§ Exercise inputs:
........

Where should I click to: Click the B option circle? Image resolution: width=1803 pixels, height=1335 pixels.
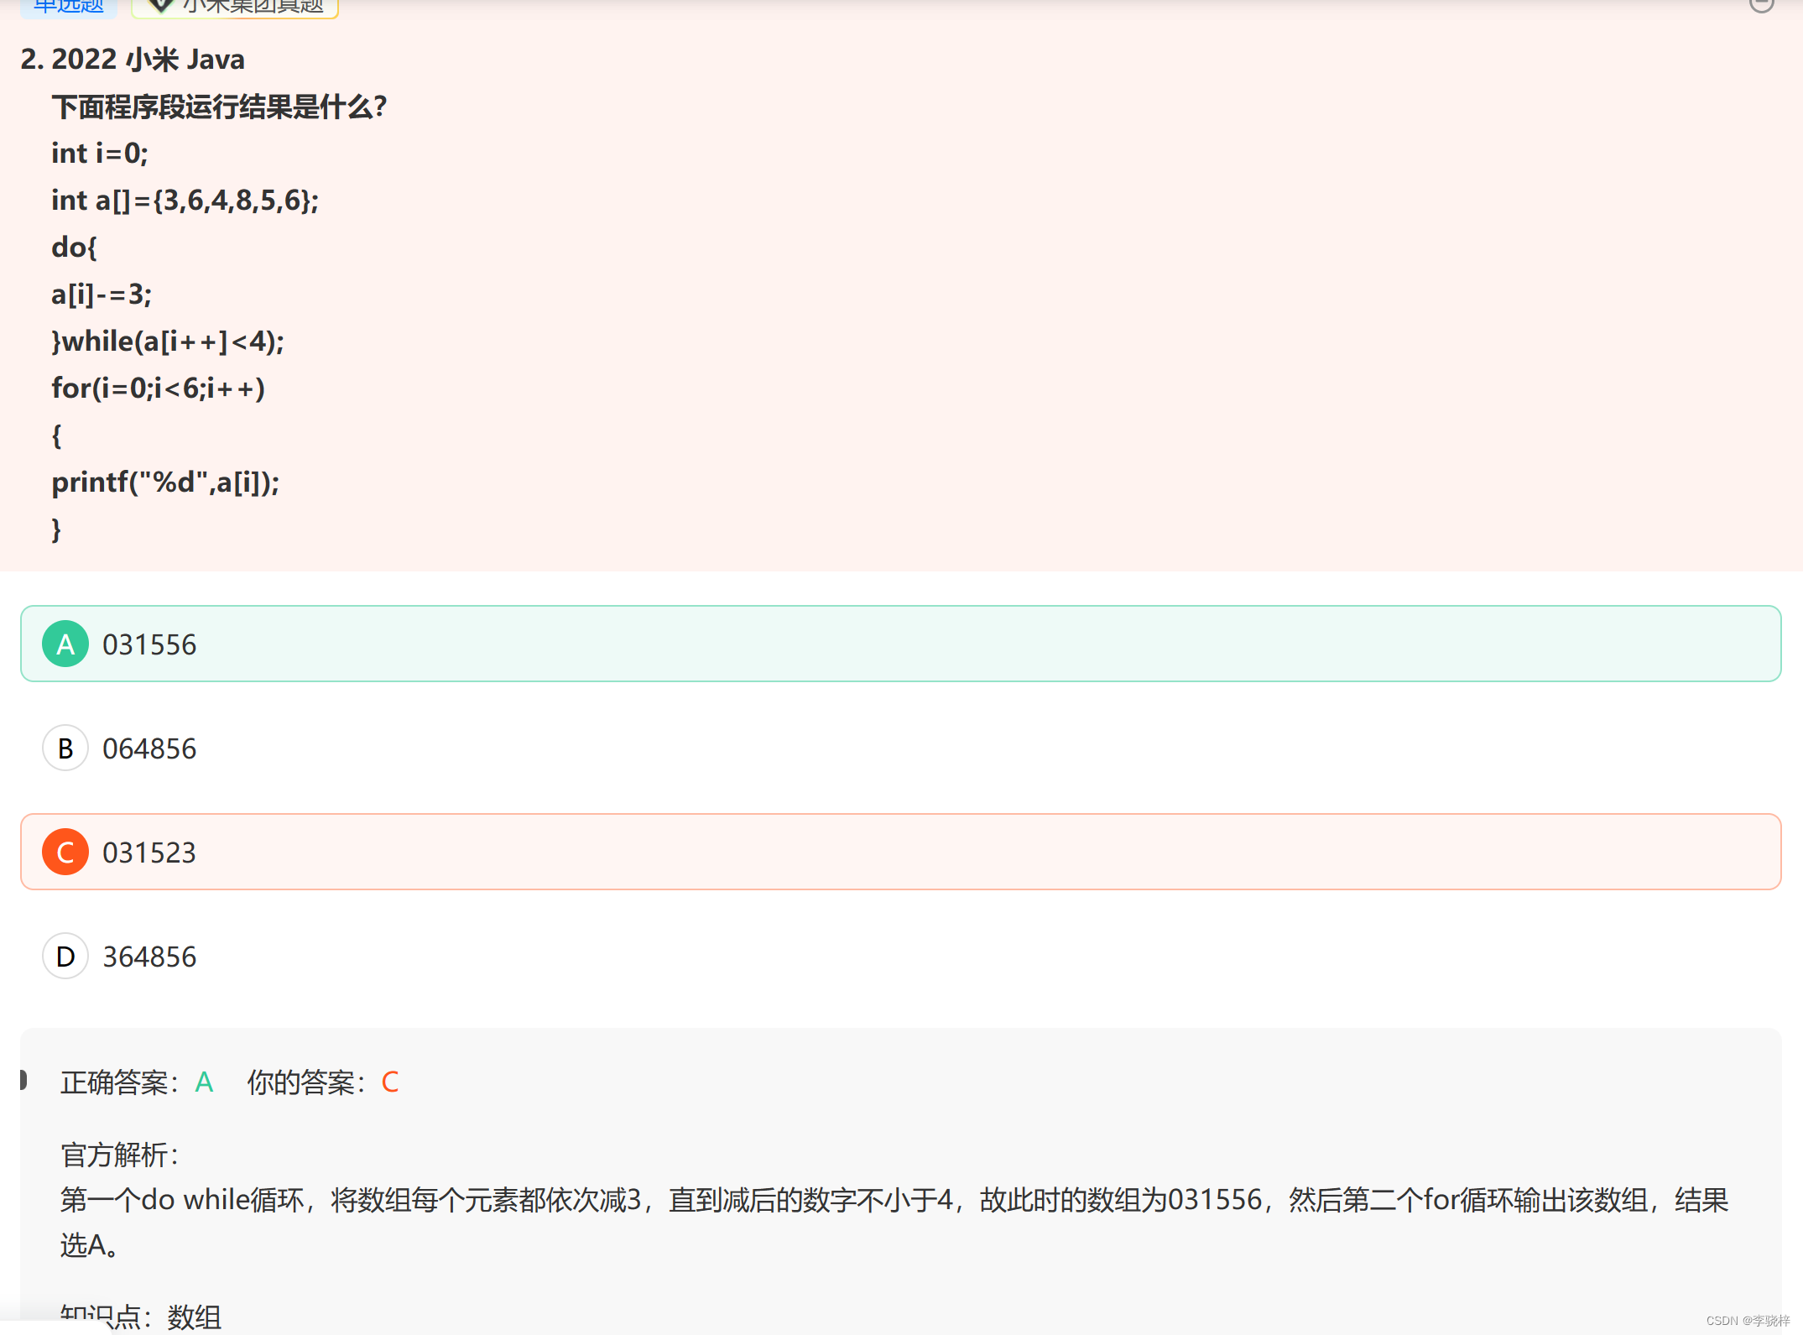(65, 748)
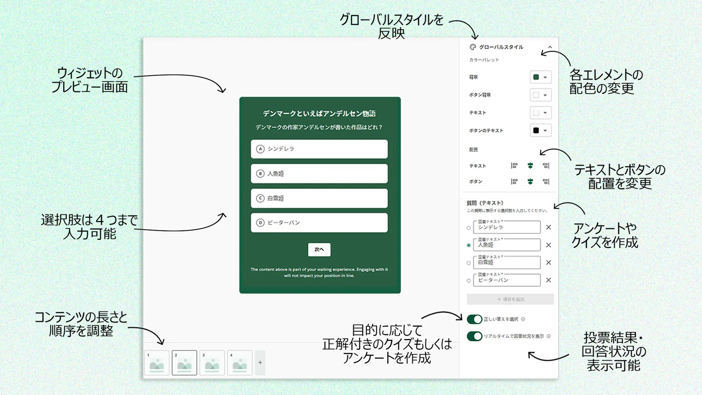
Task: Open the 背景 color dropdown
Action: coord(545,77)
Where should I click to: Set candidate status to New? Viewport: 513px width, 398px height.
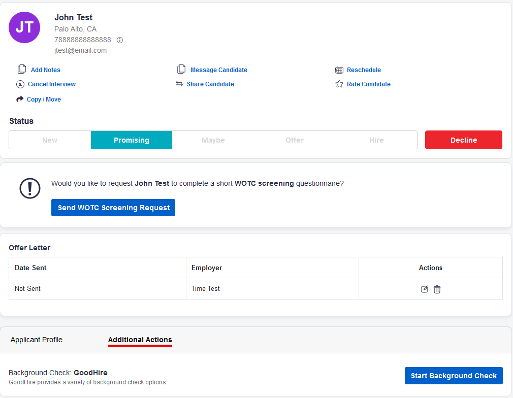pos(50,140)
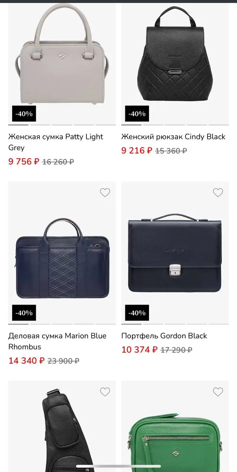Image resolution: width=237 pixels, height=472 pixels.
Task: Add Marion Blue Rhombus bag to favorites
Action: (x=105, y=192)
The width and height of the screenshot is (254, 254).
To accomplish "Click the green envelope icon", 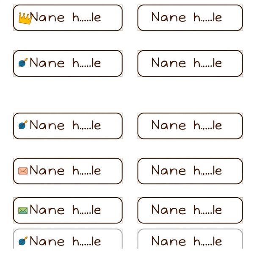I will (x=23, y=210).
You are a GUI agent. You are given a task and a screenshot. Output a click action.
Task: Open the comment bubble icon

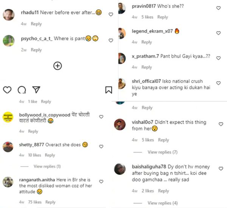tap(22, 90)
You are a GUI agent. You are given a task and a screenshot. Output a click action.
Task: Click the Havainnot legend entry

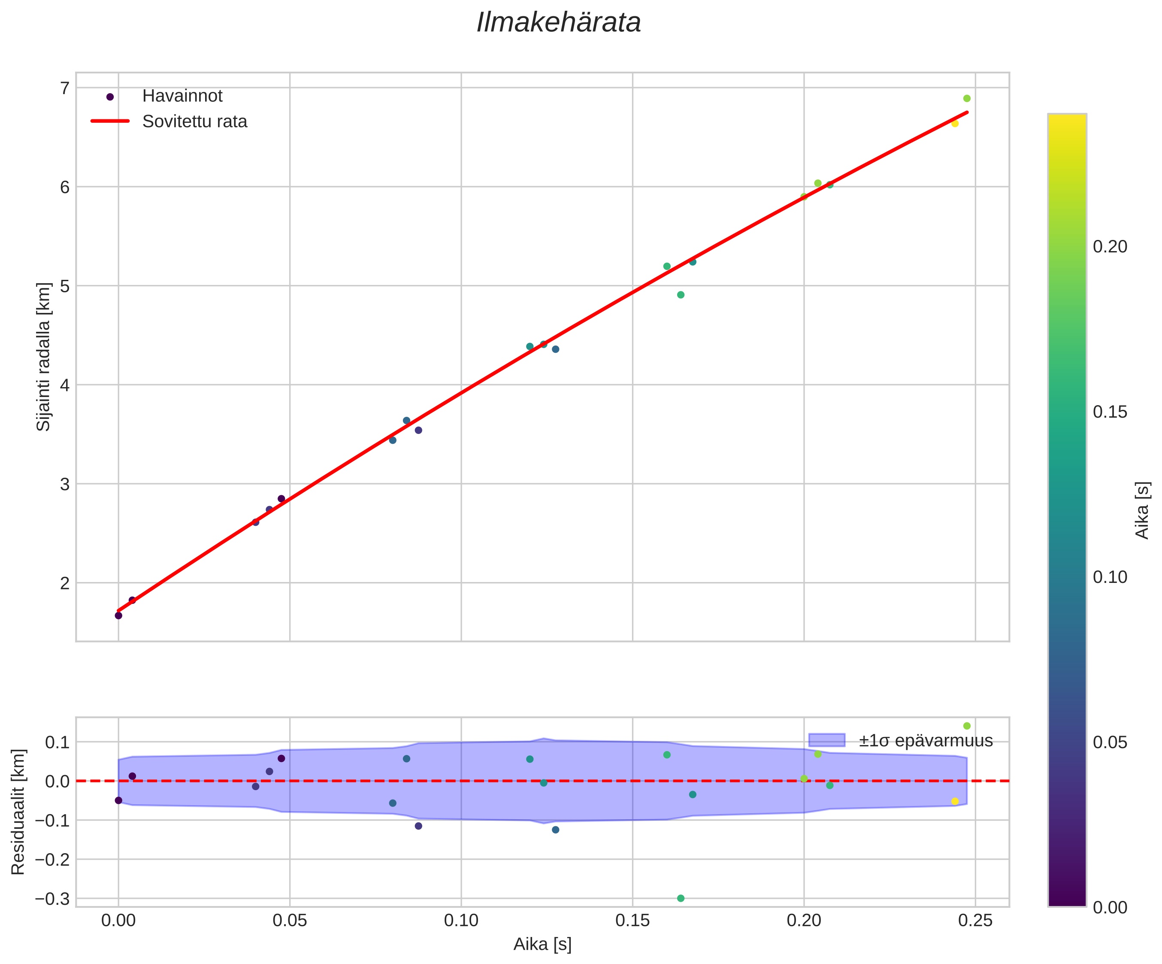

........

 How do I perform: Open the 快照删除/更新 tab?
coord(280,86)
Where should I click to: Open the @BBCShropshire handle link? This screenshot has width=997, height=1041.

........

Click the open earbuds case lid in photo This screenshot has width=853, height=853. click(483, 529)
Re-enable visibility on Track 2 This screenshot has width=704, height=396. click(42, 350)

........

List each line of the records that contains the word "screenshot". Case counts.

The width and height of the screenshot is (254, 254).
You are a GUI agent. You are given a task and a screenshot. Output a click action.
You are a GUI agent. You are given a task and a screenshot. Output a click action.
Where should I click to: Open the @BBCShropshire handle link? This screenshot has width=997, height=1041.
Click the open earbuds case lid in photo This screenshot has width=853, height=853. click(483, 529)
Re-enable visibility on Track 2 This screenshot has width=704, height=396. click(42, 350)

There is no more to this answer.